# Starter Problem



## guinnessmike (Dec 20, 2006)

My 92" Max SE (5-speed) has decided it no long would like to start. When I turn the key I just hear a click from somewhere under the hood. All other electrical work fine (lights, radio, etc). I thought it was just its' aged battery. New battery...nothing. I pulled the starter and brought it to a local shop that rebuilds them. He put it on the bench and it seems to run just fine. I am not sure what to check next, any ideas?


----------



## internetautomart (Mar 8, 2004)

it is the starter. if you hear a click from it, the other option is that it is getting a poor ground.


----------



## guinnessmike (Dec 20, 2006)

I finally had time to play with it this weekend. I loosened the bolts enough so that it was not engauged with the flywheel (but still connected to ground) and cranked it. The motor spins fine without a load. Since I now know the solonoid and my connections are good, I would guess the motor probably just need brushes and a little cleaning up. I did a quick search but could not find a website selling brushes for it. Maybe the stealership?


----------



## internetautomart (Mar 8, 2004)

good luck finding anyone selling the brushes anywhere who doesn't require you to have an account with them. a rebuilders supply place might, but most require minimum orders


----------



## guinnessmike (Dec 20, 2006)

Finally got the rebuilt starter installed (it has been damn cold here) and low and behold...nothing! It still does not crank at all, just a click and I hear the fuel pump whirring. So if it is not the battery, starter, or the starter relay, what else do I look at? My fear is that the engine has seized. I am guessing the best test would be put a big wrench on the main pulley to see if it moves. Is there any better/easier way to test it? Sigh...


----------



## RB24SRB24DETT (Jan 9, 2009)

guinnessmike said:


> I finally had time to play with it this weekend. I loosened the bolts enough so that it was not engauged with the flywheel (but still connected to ground) and cranked it. The motor spins fine without a load. Since I now know the solonoid and my connections are good, I would guess the motor probably just need brushes and a little cleaning up. I did a quick search but could not find a website selling brushes for it. Maybe the stealership?
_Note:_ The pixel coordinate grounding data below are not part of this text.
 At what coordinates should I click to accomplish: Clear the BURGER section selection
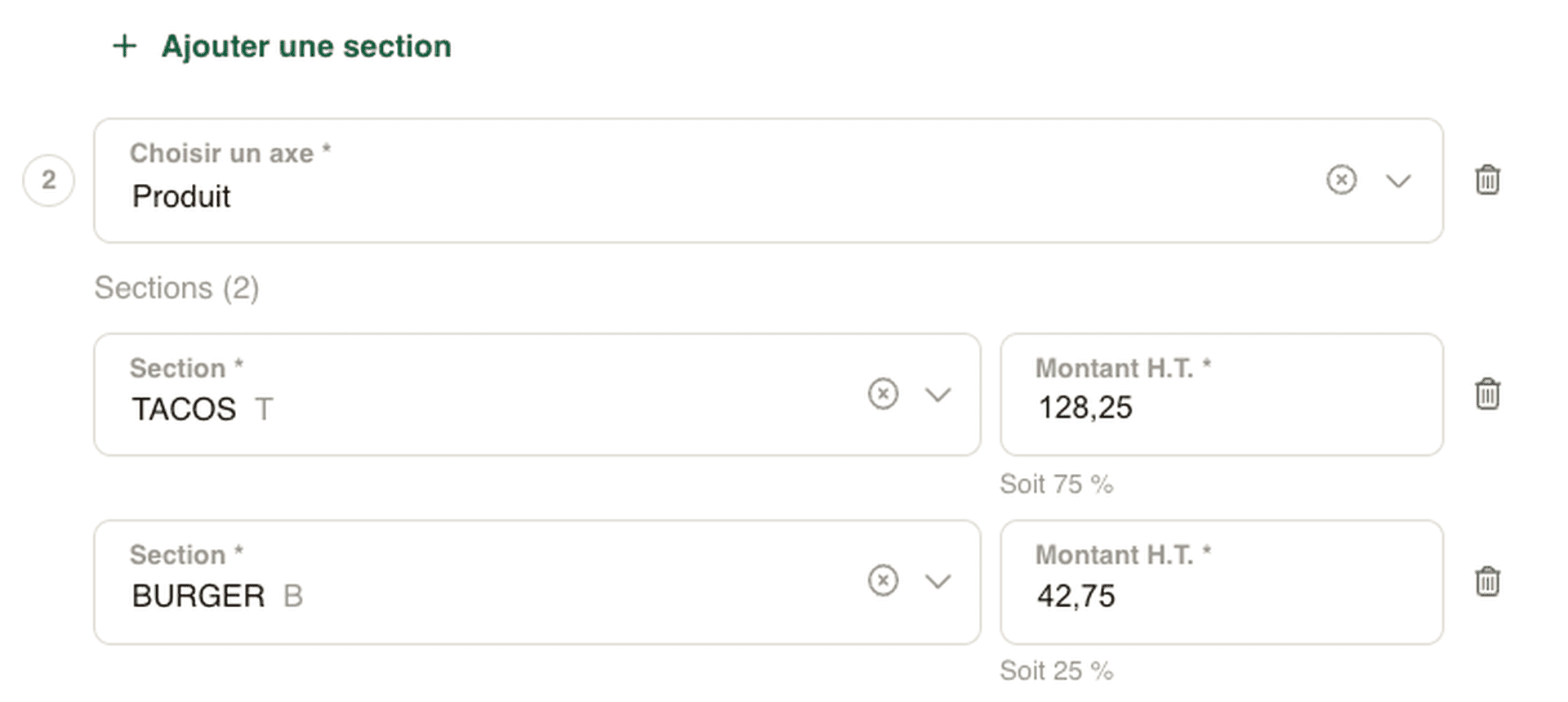coord(883,580)
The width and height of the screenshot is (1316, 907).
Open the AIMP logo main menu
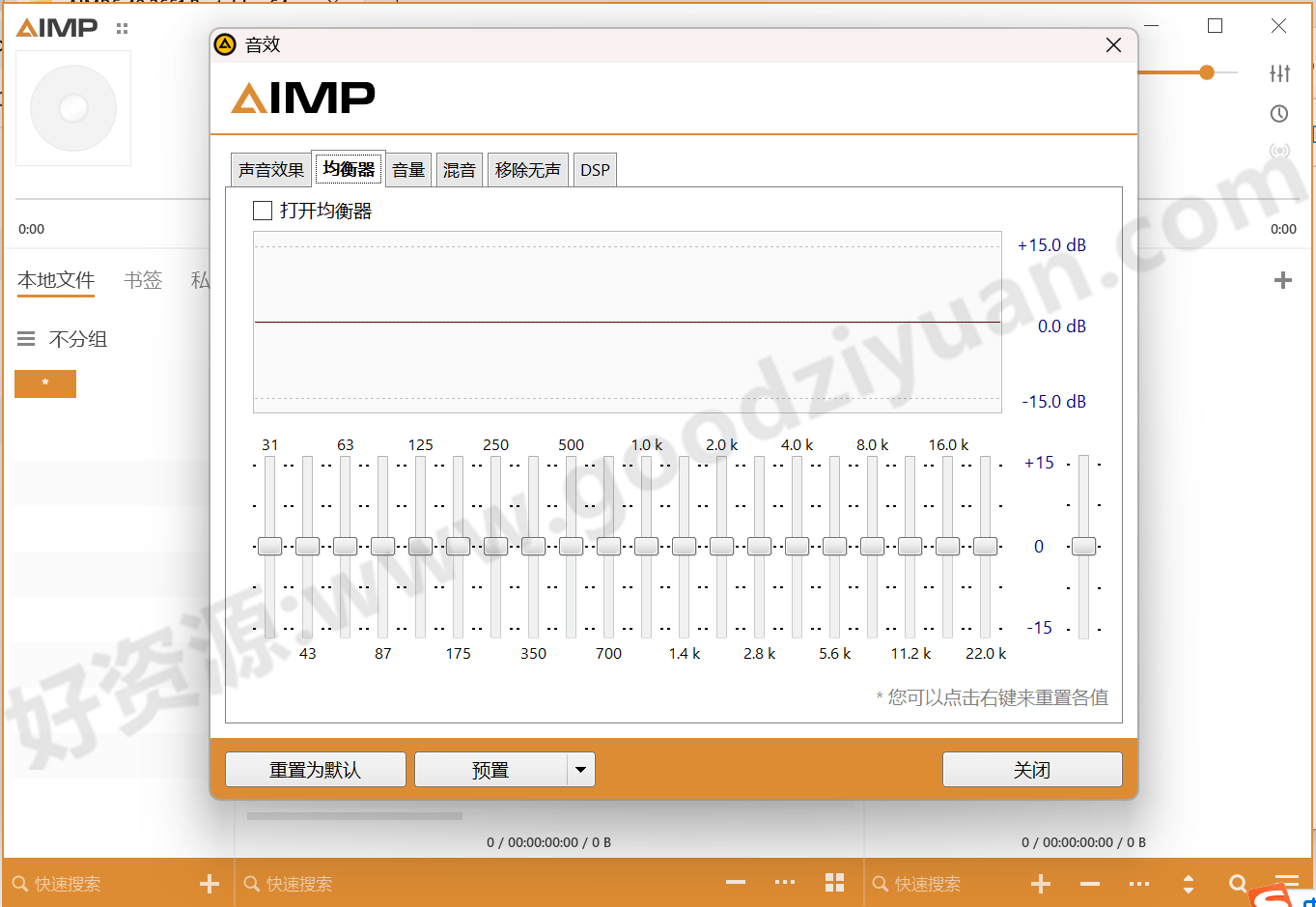pyautogui.click(x=55, y=27)
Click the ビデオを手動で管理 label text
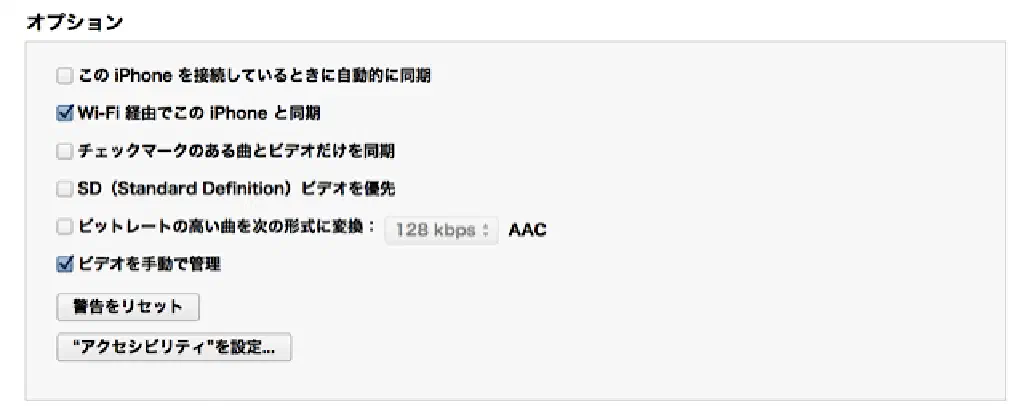 (149, 265)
i work at this stealership and yes we did sell the brushes but now they are discontinued. you would have to purchase a remanufactured starter from us IF you are interested. and its not rebuilt that is completely different. rebuilt they replace what they think is wrong and clean it. remanufactured they keep the case and completely replace the internals whether they test good or not. rebuilds tend not to work because the parts are old and worn out.


----------



## guinnessmike (Dec 20, 2006)

I paid a local shop to totally rebuild the starter. All the guys does is rebuild starter and alternators and I have heard from several people that his work is very good. He told me the gear drive was in good shape but he replaced the solenoid and all the motor internals so it should be as good as new.


----------



## internetautomart (Mar 8, 2004)

follow your gut and try to turn the motor over by hand.


----------



## guinnessmike (Dec 20, 2006)

Well, it would appear as though my engine has seized. Try as I might (both with a large screw driver on the flywheel teeth and on the main pulley with a wrench), the motor will not spin. I have tried so hard to make this car run but once I fix something, I find something else is bad (battery, brakes, injectors, exhaust, starter...although in retrospect, the starter was probably never bad, grrrr). This may be the nail in the coffin. I do not have the time, money, or expertise to swap an engine and even though I know I can buy a JDM engine for like $600, the cost to pay someone to put it in will most likely be more then I can swallow right now. The car has some much potential but I think maybe I got in over my head on this one.


----------



## internetautomart (Mar 8, 2004)

I do find it weird that your motor seized. does it have oil in it? did you drive through water?
shame you are in PA or I'd probably want to buy the car off you


----------



## guinnessmike (Dec 20, 2006)

It never ran good. It made a clacking sound that I guessed was a bad VTC or possibly a bad lifter. I tried grounding the VTC solenoid but is still ran poorly below 4000 RPM so after reading what some others have tried to fix the their VTC issues I tried another low cost fix, which was to run a can of engine restore in freshly changed oil (supposedly the very small oil supply tubes for the VTC cam can get clogged quite easily). If I had to guess, it was like a fat guy having a stroke, the engine restore probably loosened 150000 miles of sludge from one orifice that blocked another and just choked it off??? I ran the car for 10 minutes at idle as the can suggested then drained it and refilled with fresh oil. I let it sit for a few days, and after that I never heard the engine run again. :-(


----------



## internetautomart (Mar 8, 2004)

you used restore or a flush?


----------



## guinnessmike (Dec 20, 2006)

I don't remember the brand name exactly but it was a oil flush product designed to "remove sludge" from your engine oil. It was not an engine restore product designed to condition seals and improve compression.


----------



## guinnessmike (Dec 20, 2006)

Well, its official...stick a fork in her. After an exhaustive search of the the internet for a good engine and a local shop to install it, the best price I got (with people I felt confortable with, at least) was $1500 (the KBB value for the whole car). I then searched just buying another car and found a 94' Accord for $1000. Drives nice and doesn't need anything other then front brakes. Sorry to say but I am switching teams, I just can't justify the expense. I really liked this car and so wanted to get it running good, but it just seemed doomed from the outset. I am going to try to list on craigslist as for sale as a whole. Hopefully I will find someone willing to undertake the project I just didn't have the time or $$$ to complete.


----------



## internetautomart (Mar 8, 2004)

good luck selling it.


----------